UVA-Blocking Sun Protection
The early 2000s saw a major evolution in sunscreen formulations, as companies moved from making SPF-only products, which block just skin-burning UVB rays, to offering broad-spectrum protection. The term, created by the U.S. Food and Drug Administration (FDA) in 2011, means that a formula blocks both UVB and UVA rays (which contribute to cancer and aging) and has an SPF of 15 or higher. Two M.D.-approved broad-spectrum picks: La Roche-Posay Anthelios 60 Ultra-Light Sunscreen Fluid ($30, amazon.com) and Neutrogena Ultra-Sheer Liquid Daily Sunscreen Broad Spectrum SPF 70 ($12, target.com).
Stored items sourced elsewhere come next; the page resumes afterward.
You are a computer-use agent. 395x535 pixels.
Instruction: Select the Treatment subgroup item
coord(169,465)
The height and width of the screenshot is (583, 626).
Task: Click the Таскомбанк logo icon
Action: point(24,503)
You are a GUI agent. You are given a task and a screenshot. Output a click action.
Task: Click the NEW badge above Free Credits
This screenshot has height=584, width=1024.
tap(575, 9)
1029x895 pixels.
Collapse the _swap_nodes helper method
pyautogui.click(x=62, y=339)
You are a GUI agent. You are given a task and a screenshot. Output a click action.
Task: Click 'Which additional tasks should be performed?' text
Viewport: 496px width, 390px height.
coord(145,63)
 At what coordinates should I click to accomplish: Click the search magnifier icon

For women with unwanted facial hair, the FDA's approval of Vaniqa in 2000 was a godsend. This prescription cream blocks an enzyme needed for hair growth, thereby minimizing annoying facial fuzz.
Whitening at Home
Whitening strips (we're looking at you, Crest Whitestrips) are impregnated with a peroxide gel and stay on the teeth for approximately 20 minutes. "No muss, no fuss," says Marc Lowenberg, a New York City cosmetic dentist. And at-home whitening technology just keeps getting better—meaning faster and less sensitivity inducing. Brands such as Supersmile, Go Smile, and GLO Science have gotten in on the act, and Crest has upgraded its offerings with no-slip strips in 2009 and a one-hour express kit in 2013.
Studied in Finland in the 1970s for its dental benefits, xylitol, a sugar alcohol, finally made its way Stateside in the 2000s. "Used as a sweetener in items such as chewing gum, toothpaste, and mouth rinse, it prevents tooth decay by inhibiting the growth of the bacteria that causes cavities," says dentist Michael Apa.
YSL Touche Éclat For All Women
In 1992 YSL introduced its best-selling, iconic Touche Éclat highlighting pen ($42, yslbeautyus.com). In 2012 the company offered six new shades to better meet the needs of the changing complexion of the United States, bringing the current total to 12. Now, if only everyone else would follow suit.
Bad news: The number of adult women suffering from acne in the United States is soaring. Good news: The skin-care industry has responded by creating adult-only acne-fighting options that are gentle to skin and also anti-aging. Some to try: Murad Anti-Aging Acne Regimen ($120, murad.com) and Dermalogica Medibac Clearing Skin Kit ($45, ulta.com). And Proactiv, the teen acne staple, has come out with Proactiv+, geared toward more "mature" skin types.